But the faith that was in us was strong indeed,
And our poverty well we discerned,
And these little checks represented the pay
That our suffering veterans earned.
We knew it had hardly a value in gold,
Yet as gold the soldiers received it;
It gazed in our eyes with a promise to pay,
And each patriot soldier believed it.
But our boys thought little of price or pay,
Or of bills that were over-due;
We knew if it bought our bread to-day,
’Twas the best our country could do.
Keep it! it tells all our history over,
From the birth of the dream to its last;
Modest, and born of the angel Hope,
Like our hope of success it passed.

THE CONQUERED BANNER.

By the Rev. J. A. Ryan, Catholic Priest of Knoxville, Diocese of Nashville, Tenn.

Music by A. E. Blackmar.

[The music of this song can be procured of the Oliver Ditson Co., Boston, Mass., owners of the copyright.]
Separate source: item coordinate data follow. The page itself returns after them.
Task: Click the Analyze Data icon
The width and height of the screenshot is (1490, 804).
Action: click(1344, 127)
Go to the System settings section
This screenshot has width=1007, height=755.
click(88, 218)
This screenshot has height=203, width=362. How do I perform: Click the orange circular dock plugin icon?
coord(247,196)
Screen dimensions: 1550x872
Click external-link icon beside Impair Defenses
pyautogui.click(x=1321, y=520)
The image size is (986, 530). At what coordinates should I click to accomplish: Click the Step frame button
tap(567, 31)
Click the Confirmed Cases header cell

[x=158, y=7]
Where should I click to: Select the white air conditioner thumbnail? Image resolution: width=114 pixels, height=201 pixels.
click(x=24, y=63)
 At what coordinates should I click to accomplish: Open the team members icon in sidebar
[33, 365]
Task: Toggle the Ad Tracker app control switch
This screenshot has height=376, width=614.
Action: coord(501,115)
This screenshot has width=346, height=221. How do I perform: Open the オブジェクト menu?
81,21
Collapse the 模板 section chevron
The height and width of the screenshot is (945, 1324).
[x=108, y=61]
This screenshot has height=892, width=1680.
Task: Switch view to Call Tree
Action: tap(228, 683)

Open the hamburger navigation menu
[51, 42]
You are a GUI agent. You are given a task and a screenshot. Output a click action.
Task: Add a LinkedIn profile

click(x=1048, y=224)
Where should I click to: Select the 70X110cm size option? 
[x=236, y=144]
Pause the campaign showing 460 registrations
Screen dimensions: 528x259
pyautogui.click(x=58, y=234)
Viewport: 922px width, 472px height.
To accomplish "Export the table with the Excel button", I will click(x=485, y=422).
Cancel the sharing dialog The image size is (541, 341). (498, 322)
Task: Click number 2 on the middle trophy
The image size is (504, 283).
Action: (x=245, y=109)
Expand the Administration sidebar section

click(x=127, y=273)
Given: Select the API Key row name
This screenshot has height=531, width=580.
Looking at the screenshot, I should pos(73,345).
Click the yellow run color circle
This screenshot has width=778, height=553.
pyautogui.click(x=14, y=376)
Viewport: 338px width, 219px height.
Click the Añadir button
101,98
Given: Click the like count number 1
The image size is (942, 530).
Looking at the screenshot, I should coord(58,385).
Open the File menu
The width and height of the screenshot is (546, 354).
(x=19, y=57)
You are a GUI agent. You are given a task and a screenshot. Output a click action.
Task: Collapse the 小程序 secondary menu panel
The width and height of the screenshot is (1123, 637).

Furl that banner, for ’tis weary;
Round its staff ’tis drooping dreary;
Furl it, fold it, it is best;
For there’s not a man to wave it,
And there’s not a sword to save it,
And there’s not one left to lave it
In the blood which heroes gave it;
And its foes now scorn and brave it,—
Furl it, hide it, let it rest.
Take that banner down—’tis tattered,
Broken is its staff and shattered,
And the valiant hosts are scattered
Over whom it floated high.
Oh! ’tis hard for us to fold it,
Hard to think there’s none to hold it,
Hard that those who once unrolled it
Now must furl it with a sigh.
Furl that banner, furl it sadly—
Once ten thousands hailed it gladly,
And ten thousands wildly, madly,
Swore it should forever wave,
Swore that foeman’s sword could never
Hearts like their’s entwined dissever,
’Till that flag would float forever
O’er their freedom or their grave.
Furl it! for the hands that grasped it,
And the hearts that fondly clasped it,
Cold and dead are lying low;
And the banner, it is trailing
While around it sounds the wailing
Of its people in their woe.
For, though conquered, they adore it,
Love the cold, dead hands that bore it,
Weep for those who fell before it,
Pardon those who trailed and tore it,
And oh! wildly they deplore it,
Now to furl and fold it so.
Furl that banner! true ’tis gory,
Yet ’tis wreathed around with glory,
And ’twill live in song and story,
Though its folds are in the dust;
For its fame on brightest pages,
Penned by poets and by sages,
Shall go sounding down the ages,
Furl its folds though now we must.
Furl that banner! softly, slowly,
Treat it gently—it is holy—
For it droops above the dead;
Touch it not, unfold it never;
Let it droop there, furled forever,
For its people’s hopes are dead.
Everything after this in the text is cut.